Student Op-Eds Argue for Change Through a Public Health Lens
At the end of their first semester, as a culmination of the Columbia Mailman Core, MPH students get the chance to integrate the concepts and skills they’ve learned by writing an op-ed. Peter Taback, a communications professional and instructor in the op-ed exercise, asserts that op-eds are an ideal means to get public health messages into mainstream conversations. “When something urgent is happening in public health op-eds are the ideal vehicle,” he says.

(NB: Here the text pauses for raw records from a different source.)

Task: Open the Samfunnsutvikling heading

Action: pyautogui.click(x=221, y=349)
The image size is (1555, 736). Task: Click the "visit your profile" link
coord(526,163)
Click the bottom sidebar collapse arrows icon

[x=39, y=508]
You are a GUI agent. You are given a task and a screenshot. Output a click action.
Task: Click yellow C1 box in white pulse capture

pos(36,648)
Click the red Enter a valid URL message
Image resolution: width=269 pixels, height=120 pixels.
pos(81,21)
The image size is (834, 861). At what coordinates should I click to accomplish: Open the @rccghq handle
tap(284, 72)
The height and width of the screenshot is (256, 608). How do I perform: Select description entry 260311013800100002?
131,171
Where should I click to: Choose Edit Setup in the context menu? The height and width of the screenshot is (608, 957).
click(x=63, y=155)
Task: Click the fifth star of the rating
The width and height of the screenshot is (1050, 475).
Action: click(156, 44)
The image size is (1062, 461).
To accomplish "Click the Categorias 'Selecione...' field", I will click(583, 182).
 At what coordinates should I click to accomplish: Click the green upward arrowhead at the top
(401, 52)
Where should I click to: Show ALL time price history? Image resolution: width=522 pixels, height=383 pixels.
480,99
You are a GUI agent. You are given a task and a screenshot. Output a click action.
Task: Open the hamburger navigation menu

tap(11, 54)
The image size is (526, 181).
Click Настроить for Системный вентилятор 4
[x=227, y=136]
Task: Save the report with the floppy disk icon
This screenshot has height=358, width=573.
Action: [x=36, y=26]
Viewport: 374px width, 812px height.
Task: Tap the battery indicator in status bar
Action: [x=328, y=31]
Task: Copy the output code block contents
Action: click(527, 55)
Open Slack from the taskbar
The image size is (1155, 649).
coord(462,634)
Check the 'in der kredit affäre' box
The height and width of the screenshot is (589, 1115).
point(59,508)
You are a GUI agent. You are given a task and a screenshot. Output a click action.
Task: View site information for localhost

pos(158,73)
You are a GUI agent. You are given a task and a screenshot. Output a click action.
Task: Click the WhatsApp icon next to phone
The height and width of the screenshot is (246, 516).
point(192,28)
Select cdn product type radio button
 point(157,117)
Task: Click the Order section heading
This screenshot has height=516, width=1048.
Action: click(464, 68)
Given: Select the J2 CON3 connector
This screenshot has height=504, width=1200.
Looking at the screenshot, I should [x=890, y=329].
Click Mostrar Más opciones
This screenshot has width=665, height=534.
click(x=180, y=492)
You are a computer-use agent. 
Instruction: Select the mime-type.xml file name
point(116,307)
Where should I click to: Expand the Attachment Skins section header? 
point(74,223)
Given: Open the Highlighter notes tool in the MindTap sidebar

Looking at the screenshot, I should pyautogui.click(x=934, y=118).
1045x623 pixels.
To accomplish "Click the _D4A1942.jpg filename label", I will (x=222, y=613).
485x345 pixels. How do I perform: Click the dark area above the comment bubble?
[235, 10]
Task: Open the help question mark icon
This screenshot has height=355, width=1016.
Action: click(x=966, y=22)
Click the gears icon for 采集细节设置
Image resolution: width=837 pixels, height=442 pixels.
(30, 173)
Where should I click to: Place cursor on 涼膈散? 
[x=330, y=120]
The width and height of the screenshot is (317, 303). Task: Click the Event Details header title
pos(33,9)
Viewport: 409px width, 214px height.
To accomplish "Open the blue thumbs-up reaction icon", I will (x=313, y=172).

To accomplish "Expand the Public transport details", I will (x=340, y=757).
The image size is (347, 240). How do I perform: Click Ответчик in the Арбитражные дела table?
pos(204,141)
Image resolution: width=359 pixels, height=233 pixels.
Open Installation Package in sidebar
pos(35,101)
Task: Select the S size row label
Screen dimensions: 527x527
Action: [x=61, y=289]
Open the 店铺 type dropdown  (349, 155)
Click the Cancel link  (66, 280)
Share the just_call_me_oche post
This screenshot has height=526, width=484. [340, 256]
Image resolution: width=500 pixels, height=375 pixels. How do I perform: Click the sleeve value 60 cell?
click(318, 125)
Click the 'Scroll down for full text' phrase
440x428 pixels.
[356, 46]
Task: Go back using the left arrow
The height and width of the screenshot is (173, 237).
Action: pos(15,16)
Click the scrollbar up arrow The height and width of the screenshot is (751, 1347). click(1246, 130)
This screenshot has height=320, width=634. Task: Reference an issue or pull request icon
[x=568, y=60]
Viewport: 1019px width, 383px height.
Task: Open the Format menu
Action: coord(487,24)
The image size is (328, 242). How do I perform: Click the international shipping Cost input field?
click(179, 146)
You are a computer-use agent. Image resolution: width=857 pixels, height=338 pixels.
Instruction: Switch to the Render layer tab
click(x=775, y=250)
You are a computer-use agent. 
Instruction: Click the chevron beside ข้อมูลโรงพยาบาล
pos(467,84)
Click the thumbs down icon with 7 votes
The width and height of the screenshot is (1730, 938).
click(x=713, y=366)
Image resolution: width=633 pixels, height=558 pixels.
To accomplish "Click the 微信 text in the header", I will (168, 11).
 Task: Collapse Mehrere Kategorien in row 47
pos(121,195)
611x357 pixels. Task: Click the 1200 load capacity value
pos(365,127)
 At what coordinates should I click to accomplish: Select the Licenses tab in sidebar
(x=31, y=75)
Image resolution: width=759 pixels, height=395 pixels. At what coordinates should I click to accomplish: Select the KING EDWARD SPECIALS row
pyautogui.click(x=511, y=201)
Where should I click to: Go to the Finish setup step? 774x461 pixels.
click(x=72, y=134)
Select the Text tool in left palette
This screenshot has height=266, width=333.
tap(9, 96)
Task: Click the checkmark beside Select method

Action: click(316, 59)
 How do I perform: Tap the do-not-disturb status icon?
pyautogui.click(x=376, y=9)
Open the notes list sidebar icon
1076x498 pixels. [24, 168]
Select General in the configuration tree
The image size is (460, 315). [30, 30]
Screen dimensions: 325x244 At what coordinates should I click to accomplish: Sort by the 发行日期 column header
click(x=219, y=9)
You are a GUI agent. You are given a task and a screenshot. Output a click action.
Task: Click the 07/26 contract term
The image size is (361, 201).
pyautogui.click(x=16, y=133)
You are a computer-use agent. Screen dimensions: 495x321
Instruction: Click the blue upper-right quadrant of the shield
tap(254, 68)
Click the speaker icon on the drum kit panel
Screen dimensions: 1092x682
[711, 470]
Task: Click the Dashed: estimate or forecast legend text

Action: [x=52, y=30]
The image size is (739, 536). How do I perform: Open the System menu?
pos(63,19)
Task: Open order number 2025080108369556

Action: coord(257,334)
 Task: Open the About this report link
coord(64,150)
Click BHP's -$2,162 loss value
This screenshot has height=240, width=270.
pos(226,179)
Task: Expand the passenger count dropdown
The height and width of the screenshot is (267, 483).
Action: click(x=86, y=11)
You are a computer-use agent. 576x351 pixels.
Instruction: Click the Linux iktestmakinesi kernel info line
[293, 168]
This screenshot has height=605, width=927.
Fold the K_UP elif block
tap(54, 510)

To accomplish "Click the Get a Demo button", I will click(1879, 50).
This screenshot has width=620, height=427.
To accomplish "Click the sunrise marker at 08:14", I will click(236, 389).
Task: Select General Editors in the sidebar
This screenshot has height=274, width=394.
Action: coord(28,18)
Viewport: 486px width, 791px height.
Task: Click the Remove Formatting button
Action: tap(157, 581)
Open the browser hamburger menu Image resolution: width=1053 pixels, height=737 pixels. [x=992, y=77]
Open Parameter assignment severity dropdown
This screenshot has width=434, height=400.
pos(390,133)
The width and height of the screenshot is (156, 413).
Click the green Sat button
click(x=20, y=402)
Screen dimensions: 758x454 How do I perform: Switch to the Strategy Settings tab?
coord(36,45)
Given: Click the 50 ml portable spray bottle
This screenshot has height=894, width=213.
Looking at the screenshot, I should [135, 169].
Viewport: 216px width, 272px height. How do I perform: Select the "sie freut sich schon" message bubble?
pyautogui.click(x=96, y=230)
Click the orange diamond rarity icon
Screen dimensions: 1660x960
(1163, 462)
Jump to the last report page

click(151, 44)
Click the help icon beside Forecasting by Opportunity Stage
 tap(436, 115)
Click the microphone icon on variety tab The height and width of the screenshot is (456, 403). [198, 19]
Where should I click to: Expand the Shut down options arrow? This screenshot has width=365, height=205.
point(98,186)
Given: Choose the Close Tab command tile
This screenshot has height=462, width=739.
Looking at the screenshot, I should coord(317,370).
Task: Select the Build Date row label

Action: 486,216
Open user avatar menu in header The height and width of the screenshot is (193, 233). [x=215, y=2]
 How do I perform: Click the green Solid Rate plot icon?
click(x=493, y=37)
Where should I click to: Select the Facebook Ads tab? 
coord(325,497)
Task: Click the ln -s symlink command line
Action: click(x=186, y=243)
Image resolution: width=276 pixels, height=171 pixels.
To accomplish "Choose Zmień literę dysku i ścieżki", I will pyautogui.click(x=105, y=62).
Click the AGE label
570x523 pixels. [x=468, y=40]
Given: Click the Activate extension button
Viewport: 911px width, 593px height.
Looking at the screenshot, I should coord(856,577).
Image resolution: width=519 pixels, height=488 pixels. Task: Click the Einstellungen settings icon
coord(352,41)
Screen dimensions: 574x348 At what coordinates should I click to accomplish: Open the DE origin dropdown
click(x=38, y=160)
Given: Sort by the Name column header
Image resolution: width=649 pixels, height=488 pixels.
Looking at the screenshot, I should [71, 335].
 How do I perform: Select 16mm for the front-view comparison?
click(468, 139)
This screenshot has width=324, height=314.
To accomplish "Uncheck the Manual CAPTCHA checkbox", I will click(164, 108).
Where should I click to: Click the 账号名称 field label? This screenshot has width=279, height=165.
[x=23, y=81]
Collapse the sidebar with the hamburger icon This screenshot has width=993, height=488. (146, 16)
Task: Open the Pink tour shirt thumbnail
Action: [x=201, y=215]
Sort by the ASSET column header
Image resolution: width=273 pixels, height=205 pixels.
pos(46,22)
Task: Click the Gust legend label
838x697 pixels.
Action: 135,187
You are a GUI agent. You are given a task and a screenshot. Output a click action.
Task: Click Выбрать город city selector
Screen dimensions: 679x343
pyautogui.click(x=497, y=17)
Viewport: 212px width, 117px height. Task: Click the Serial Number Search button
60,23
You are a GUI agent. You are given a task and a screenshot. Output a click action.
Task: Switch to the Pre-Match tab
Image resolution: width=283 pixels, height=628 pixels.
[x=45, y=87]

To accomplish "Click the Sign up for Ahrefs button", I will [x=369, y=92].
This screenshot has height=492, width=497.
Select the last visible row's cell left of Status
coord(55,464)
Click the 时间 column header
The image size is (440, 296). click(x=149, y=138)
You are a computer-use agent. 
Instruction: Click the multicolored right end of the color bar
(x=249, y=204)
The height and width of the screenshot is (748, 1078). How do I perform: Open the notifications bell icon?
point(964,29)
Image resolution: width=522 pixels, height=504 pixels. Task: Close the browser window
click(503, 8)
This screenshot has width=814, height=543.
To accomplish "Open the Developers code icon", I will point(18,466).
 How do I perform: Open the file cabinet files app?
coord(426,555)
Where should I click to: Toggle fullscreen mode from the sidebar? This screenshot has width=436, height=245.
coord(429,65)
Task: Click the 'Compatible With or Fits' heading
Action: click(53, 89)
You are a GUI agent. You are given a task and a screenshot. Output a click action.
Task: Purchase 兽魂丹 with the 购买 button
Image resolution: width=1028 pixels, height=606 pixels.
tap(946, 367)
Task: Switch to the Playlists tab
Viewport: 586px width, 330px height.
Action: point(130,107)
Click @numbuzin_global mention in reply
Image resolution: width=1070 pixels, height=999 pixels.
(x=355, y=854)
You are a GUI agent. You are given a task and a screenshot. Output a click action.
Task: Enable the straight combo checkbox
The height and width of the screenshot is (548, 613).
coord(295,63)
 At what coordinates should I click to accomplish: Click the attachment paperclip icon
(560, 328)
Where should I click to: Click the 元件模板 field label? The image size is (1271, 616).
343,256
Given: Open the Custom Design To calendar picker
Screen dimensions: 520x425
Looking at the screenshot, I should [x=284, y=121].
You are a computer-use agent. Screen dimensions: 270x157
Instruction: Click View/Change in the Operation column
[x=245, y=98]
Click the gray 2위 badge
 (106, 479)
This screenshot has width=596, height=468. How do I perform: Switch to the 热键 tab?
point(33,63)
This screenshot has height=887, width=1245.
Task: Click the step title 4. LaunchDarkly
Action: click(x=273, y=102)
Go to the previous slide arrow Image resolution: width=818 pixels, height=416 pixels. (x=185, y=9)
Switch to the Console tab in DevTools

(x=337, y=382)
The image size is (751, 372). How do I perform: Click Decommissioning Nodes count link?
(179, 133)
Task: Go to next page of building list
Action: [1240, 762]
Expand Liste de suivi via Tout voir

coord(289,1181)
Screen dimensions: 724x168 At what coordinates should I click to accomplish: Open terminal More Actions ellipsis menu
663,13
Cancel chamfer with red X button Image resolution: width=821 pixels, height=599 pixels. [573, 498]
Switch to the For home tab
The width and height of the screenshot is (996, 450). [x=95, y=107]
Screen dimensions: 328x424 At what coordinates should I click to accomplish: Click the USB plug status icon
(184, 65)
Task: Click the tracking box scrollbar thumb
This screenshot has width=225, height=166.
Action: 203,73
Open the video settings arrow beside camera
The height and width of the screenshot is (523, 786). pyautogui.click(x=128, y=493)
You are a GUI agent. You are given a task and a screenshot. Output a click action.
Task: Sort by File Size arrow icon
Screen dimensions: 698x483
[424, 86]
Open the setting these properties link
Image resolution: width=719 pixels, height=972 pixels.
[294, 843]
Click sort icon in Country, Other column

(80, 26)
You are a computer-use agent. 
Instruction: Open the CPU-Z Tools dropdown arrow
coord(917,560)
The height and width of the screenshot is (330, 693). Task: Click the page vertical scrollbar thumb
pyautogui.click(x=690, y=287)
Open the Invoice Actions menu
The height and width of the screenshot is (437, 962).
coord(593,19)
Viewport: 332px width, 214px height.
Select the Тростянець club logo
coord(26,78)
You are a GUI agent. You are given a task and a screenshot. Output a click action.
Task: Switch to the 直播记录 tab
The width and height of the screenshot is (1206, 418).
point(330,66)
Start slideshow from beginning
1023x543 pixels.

Five standout student op-eds from the 2022-23 academic year are published online today. Each evinces key aspects of a successful op-ed, as taught in the Core: making a case for the urgency of an issue, marshaling the facts in support of an argument, and expressing a clear call to action. Together, they demonstrate the breadth of timely issues that can be argued through a public health lens: prioritizing public transit access for people living with disabilities, democratizing and greening the electric grid in Puerto Rico, funding a vaccine to finally end malaria, preventing pandemics through border screenings of wildlife, and why clinicians need better training for trauma-informed birthing care.
“As I transition from the Core into my departmental studies, I will continue to develop the skills to communicate scientific data and its implications for policy. I intend to apply these skills throughout my career in public health to be a voice for positive change,” Catie Eiref, a first-year MPH student in Environmental Health Sciences and author of the energy justice op-ed.